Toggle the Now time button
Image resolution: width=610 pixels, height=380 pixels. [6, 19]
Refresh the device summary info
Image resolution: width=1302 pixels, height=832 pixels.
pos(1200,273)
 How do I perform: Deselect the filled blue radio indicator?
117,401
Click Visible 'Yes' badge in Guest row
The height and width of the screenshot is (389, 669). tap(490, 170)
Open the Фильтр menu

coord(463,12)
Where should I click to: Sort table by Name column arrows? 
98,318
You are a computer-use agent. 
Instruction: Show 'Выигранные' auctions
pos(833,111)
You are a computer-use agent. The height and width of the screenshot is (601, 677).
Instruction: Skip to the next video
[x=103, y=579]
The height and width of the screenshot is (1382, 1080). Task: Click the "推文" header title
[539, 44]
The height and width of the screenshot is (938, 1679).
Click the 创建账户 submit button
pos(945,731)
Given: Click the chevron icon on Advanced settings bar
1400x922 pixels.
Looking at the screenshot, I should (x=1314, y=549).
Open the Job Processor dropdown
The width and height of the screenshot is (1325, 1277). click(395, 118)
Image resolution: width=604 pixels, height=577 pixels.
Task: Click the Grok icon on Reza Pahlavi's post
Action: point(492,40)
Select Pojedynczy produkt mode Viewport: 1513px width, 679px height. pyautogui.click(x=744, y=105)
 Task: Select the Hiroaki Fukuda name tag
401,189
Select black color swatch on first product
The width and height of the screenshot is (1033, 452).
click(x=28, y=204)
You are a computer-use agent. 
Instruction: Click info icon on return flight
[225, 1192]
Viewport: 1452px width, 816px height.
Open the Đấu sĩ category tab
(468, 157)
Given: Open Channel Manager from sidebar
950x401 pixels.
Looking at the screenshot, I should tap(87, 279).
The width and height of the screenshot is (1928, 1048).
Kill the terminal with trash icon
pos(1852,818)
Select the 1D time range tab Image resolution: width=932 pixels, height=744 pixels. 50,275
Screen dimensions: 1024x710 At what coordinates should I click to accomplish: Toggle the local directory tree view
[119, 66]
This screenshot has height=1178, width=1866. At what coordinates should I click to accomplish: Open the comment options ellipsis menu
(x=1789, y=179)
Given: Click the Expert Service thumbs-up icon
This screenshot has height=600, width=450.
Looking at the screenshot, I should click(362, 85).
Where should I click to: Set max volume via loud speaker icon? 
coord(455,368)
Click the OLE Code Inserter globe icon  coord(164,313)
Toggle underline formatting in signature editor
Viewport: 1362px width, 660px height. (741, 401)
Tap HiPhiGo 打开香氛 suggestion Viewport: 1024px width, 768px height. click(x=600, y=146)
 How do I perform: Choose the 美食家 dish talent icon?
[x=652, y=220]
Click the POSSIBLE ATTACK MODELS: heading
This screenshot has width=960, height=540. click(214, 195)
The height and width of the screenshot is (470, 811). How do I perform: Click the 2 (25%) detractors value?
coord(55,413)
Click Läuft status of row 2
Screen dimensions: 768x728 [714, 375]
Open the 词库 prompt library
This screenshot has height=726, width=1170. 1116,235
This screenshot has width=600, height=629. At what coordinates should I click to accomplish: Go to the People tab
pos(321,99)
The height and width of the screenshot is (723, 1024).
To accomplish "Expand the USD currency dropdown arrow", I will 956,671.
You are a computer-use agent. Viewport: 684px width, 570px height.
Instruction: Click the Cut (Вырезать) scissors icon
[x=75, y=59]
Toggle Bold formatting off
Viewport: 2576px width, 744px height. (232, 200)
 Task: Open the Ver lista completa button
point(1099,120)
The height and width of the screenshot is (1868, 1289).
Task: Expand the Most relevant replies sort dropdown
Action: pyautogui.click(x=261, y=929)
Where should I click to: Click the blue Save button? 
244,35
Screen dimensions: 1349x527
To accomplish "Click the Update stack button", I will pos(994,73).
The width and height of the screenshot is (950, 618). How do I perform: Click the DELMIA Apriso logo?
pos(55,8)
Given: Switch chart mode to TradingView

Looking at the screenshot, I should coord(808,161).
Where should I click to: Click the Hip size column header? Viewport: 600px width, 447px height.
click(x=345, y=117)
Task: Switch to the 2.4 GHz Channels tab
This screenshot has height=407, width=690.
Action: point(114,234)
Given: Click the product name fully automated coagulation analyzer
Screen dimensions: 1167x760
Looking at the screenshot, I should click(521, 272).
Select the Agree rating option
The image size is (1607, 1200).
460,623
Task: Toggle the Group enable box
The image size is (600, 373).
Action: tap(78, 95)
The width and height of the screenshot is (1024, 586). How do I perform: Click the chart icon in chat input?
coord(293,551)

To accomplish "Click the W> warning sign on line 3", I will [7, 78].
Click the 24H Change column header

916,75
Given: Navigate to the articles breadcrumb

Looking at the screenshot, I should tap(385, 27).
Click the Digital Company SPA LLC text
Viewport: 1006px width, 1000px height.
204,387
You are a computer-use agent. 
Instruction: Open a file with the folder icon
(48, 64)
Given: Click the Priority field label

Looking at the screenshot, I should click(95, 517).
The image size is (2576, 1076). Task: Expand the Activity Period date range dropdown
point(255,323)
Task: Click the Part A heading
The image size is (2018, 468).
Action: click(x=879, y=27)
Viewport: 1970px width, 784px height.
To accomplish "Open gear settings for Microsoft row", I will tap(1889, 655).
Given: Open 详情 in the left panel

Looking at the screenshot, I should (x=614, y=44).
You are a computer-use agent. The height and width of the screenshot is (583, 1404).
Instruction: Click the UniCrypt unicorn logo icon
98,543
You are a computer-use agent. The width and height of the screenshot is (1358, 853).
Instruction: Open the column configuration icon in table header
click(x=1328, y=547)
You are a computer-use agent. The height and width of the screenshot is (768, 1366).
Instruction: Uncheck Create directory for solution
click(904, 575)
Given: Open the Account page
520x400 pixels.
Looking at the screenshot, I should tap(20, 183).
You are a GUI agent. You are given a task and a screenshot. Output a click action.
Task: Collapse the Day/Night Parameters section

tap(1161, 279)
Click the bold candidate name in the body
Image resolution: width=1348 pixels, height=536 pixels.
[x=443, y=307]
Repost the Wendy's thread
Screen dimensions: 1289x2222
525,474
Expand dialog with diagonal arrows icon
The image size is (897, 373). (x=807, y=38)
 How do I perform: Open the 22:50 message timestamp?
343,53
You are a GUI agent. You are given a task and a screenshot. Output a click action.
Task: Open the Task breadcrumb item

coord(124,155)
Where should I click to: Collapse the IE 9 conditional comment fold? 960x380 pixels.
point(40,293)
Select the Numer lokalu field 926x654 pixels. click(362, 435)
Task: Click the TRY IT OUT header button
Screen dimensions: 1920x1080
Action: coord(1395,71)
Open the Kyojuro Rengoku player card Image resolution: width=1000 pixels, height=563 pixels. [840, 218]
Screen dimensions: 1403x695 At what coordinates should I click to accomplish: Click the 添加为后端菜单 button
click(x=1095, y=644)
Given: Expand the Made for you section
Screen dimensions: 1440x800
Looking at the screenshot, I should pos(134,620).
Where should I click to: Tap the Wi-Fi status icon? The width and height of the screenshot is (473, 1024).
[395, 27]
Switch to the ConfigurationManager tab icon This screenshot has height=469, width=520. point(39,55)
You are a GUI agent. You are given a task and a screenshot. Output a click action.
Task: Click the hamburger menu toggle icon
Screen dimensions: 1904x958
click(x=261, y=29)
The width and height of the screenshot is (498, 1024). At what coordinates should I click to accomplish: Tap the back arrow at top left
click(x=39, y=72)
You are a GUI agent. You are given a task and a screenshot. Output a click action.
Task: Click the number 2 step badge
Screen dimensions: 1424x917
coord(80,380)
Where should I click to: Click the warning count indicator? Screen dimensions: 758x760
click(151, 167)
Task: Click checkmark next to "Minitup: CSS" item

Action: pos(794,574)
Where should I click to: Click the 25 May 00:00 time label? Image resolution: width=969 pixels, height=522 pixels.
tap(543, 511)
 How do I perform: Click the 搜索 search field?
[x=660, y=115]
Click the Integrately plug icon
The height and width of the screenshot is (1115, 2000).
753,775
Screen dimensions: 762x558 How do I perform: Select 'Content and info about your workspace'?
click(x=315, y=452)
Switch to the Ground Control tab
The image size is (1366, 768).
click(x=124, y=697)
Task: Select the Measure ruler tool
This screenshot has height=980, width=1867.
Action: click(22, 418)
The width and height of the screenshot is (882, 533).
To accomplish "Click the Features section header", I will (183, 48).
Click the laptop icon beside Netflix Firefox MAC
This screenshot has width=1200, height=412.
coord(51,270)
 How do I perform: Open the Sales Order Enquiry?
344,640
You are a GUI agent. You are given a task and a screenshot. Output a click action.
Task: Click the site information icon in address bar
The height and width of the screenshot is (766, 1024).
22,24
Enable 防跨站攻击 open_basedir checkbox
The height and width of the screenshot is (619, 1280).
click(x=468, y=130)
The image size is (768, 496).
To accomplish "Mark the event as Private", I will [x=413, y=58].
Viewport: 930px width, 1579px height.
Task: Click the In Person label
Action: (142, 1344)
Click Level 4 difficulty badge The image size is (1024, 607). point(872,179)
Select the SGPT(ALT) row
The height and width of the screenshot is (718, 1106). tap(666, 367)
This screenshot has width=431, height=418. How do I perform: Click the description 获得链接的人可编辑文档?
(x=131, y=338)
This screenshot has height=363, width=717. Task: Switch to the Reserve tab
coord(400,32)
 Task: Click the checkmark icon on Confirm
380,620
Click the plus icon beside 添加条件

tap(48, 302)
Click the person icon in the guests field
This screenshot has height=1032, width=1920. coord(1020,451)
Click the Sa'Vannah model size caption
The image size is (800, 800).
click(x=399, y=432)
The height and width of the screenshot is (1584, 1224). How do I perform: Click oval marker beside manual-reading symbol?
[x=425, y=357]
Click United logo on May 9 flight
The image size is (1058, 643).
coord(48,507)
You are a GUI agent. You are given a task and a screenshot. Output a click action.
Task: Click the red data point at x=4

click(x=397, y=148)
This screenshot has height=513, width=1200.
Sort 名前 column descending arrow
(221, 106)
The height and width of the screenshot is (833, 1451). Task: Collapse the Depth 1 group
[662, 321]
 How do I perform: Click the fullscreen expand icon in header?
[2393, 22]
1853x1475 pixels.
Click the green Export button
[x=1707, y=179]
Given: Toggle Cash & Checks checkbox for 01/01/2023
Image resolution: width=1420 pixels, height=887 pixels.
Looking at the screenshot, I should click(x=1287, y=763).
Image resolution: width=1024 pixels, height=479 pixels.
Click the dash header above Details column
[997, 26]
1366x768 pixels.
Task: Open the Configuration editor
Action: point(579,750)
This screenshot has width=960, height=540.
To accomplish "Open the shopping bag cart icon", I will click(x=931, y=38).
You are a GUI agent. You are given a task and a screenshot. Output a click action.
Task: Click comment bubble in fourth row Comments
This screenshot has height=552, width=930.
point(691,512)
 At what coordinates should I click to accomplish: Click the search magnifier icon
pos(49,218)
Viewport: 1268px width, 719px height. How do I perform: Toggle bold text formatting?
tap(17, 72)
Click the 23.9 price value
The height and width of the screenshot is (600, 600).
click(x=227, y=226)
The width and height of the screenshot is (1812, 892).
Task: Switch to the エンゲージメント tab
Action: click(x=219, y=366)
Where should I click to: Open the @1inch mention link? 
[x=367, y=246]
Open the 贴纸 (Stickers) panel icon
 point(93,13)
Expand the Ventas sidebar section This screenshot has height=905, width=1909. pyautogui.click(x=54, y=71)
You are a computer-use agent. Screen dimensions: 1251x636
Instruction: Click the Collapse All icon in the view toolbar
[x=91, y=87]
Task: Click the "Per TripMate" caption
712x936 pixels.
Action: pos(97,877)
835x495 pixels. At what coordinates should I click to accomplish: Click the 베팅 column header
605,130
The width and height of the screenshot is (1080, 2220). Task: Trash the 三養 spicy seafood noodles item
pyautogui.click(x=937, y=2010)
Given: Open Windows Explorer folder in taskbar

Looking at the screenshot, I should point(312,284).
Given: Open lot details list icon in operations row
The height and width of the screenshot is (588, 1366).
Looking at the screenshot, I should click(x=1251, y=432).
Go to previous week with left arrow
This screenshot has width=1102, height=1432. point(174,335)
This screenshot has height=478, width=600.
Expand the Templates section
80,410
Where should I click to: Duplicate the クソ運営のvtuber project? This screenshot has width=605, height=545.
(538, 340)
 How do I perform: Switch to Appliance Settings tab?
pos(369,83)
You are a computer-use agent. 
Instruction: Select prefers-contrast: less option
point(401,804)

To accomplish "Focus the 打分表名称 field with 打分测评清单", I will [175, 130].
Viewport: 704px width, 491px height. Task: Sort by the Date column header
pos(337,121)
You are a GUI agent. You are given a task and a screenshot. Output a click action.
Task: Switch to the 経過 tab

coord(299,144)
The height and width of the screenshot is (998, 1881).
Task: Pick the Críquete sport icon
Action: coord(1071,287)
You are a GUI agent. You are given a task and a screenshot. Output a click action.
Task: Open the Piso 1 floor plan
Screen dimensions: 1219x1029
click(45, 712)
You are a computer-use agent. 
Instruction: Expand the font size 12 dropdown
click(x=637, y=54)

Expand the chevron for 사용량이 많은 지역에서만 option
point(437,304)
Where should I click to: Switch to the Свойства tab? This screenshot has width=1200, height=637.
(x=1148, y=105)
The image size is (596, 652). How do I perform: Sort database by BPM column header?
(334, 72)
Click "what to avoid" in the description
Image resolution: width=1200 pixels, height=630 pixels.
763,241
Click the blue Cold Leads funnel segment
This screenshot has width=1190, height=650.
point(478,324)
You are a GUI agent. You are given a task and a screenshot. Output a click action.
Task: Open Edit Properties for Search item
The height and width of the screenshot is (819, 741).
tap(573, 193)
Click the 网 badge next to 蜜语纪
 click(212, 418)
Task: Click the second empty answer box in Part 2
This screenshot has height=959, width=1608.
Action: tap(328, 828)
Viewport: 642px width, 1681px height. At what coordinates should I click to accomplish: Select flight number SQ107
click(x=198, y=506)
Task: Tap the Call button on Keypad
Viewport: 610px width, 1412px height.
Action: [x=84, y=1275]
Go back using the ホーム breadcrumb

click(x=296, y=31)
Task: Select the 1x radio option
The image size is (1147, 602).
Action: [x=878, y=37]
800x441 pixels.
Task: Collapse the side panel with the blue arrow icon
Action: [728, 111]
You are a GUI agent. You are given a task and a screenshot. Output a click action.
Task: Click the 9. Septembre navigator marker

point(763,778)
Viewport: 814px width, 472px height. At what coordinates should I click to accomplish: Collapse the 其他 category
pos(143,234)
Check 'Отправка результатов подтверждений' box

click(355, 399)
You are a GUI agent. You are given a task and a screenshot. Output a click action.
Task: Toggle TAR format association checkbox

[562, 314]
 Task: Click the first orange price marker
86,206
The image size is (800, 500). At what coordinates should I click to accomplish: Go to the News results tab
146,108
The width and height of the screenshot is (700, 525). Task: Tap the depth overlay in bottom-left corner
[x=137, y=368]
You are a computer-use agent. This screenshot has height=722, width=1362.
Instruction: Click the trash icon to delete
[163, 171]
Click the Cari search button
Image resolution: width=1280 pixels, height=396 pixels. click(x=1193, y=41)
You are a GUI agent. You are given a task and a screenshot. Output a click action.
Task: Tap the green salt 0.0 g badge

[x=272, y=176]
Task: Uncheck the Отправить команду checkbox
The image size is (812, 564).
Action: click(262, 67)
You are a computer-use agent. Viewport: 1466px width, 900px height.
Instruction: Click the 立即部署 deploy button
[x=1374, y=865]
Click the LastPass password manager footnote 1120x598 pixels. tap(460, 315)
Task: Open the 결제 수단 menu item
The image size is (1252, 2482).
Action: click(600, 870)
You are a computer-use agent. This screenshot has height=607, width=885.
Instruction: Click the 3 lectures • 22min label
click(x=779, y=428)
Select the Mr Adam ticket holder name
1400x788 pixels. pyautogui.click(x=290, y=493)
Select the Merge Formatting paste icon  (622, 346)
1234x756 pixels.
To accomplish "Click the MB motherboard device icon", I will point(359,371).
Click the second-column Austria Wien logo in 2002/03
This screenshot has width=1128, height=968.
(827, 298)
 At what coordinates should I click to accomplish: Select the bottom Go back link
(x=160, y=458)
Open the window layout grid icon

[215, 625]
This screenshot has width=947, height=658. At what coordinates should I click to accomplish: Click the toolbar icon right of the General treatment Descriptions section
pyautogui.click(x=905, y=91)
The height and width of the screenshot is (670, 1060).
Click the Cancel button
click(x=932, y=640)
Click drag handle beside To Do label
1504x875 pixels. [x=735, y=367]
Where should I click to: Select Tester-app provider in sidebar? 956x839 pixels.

☆ ☆ ☆ ☆

Return every line from the material that contains the word "second".

→ Finished exercise:
Task: Click the second empty answer box in Part 2
Click the second-column Austria Wien logo in 2002/03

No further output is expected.